Par ailleurs, souligne-t-il, «le secteur minier permet à l’Etat de pouvoir jouer son rôle d’amélioration de conditions de vie des populations. Et également permet à la société civile de jouer pleinement son rôle. Puis aux sociétés minières de pouvoir réaliser leurs investissements dans un cadre propice permettant aux différentes communautés de jouir des bénéfices émanant des activités minières».

«La guinée est bénie avec sa qualité de sa bauxite qui est introuvable ailleurs», a déclaré Mme Stéphanie, représente de la Société Financière International avant d’expliquer : «Parce que 25% des réserves mondiale de bauxite sont situées en Guinée. Les mines représentent un important potentiel pour la transformation du pays.
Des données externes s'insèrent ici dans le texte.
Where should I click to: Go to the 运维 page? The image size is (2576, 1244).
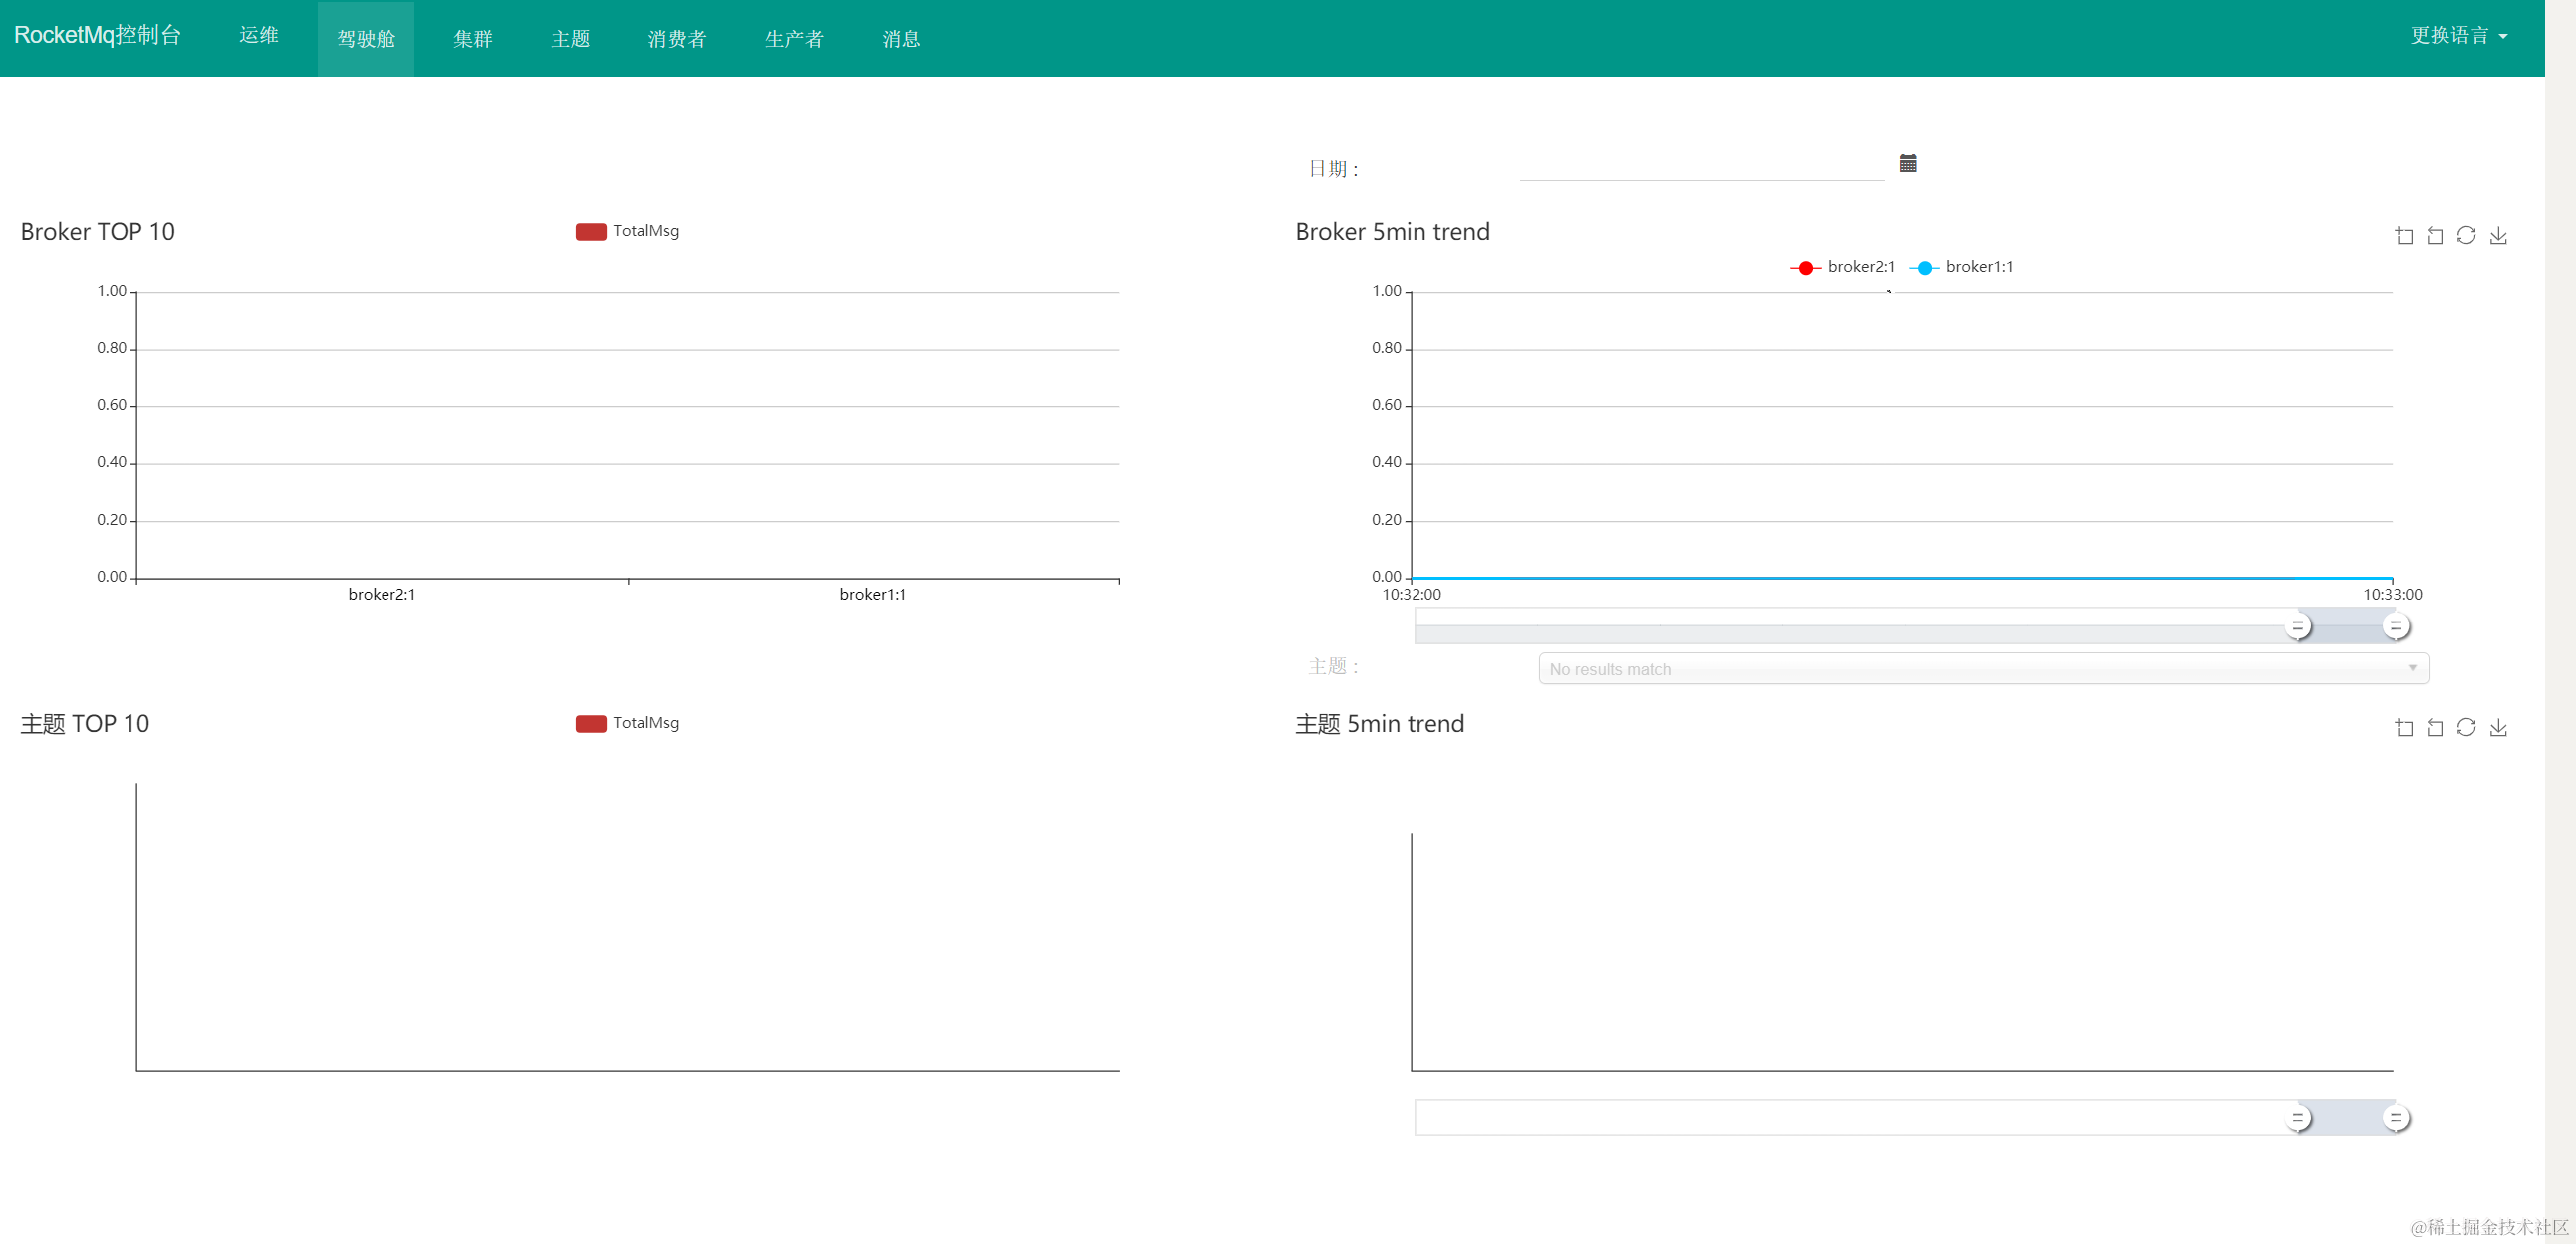coord(259,36)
Elles doivent être le moteur économique capable de générer les recettes indispensables pour le développement local et régional.»

Un comité mènera également une enquête en proposant un dispositif de collecte et d’analyse de données. Puis, les résultats obtenus de l’enquête alimenteront les travaux de la dernière série d’atelier.

M. Abdoul Wahab Diaby, rapporteur de ce comité, précise que «l’enquête sera menée auprès d’un échantillon de différents acteurs afin de recueillir leurs perceptions et attentes concernant la création de la valeur du secteur minier et leurs perspectives dans les dix prochaines années. Ainsi que les dimensions de la valeur qu’ils considèrent comme prioritaire pour la Guinée. Ils devront aussi formuler les attentes vis-à-vis de chacune des parties prenantes et dire le rôle qu’ils estiment avoir joué sur les dimensions jugées prioritaires».

Pour sa part Mme N’Daw Corinne, représentante du PNUD, indique que «l’enquête consiste également à présenter les modalités et le chronogramme par le PNUD à la Guinée pour la conduite de la bonne gestion de ses ressources minières. Cela y va d’ailleurs dans la perspective de la table ronde nationale».

Enfin, pour le facilitateur de la table ronde, Aboubacar Traoré, «la tenue d’un tel événement consiste essentiellement à l’atteinte des objectifs tout en s’assurant que toutes les parties prenantes joueront leur rôle conformément aux termes de référence de la table ronde ».